** Opening SOURCE RECORDS block **
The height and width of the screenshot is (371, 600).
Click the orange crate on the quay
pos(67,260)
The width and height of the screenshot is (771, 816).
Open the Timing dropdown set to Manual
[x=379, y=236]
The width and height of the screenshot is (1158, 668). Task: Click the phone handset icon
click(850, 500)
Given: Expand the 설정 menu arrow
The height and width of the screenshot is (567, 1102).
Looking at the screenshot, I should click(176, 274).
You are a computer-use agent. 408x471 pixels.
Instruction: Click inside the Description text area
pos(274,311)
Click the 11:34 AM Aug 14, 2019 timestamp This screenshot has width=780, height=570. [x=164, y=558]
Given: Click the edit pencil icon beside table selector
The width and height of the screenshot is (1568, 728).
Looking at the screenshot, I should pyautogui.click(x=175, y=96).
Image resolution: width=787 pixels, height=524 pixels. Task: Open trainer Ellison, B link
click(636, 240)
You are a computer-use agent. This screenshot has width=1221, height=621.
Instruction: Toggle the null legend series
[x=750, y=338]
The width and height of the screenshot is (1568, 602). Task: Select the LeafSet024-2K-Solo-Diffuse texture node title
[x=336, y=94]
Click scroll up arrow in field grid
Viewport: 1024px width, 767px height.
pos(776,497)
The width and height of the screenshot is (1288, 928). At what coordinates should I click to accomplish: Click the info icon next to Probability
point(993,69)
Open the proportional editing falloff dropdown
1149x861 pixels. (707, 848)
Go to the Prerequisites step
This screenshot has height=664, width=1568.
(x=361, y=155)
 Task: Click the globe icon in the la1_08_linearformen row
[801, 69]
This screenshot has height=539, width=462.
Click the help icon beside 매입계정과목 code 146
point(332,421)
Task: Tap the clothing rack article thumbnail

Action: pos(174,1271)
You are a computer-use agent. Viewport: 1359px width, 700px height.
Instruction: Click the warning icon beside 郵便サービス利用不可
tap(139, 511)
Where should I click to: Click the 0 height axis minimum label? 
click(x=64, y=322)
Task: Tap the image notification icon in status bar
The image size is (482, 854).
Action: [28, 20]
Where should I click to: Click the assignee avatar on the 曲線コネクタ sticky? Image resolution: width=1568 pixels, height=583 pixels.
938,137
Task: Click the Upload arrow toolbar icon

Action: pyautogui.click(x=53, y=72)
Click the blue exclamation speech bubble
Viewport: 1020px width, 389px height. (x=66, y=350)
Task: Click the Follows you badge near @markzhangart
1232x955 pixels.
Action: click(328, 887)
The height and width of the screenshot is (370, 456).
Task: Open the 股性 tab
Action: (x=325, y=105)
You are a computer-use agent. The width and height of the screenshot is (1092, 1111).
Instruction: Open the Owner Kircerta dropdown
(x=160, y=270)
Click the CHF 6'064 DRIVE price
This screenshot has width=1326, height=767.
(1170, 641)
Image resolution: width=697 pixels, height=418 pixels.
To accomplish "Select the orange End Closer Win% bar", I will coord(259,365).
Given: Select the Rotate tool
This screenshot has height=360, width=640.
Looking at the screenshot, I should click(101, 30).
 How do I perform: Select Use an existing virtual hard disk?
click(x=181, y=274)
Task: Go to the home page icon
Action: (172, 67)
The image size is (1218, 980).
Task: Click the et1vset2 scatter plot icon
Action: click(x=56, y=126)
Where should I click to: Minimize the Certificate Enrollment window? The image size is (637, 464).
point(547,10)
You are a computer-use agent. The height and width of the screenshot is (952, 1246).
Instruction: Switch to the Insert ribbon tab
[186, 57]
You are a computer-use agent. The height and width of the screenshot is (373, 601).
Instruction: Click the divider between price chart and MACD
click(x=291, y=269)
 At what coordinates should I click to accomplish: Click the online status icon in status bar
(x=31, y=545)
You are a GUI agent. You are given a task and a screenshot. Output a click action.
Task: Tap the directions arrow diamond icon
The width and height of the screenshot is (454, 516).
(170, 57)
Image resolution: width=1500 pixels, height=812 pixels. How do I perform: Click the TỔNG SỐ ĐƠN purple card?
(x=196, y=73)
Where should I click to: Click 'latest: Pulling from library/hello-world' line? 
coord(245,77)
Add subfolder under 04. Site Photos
** Closing SOURCE RECORDS block **
▶ _WHAT TO WORK ON_: From the material above, copy each line that includes the word "computer".

▶ _RESULT_:
You are a computer-use agent. 408x471 pixels.
You are a computer-use agent. This screenshot has width=1221, height=621.
You are a computer-use agent. Viewport: 1359px width, 700px height.
You are a computer-use agent. The width and height of the screenshot is (1092, 1111).
You are a computer-use agent. The height and width of the screenshot is (952, 1246).
You are a computer-use agent. The height and width of the screenshot is (373, 601).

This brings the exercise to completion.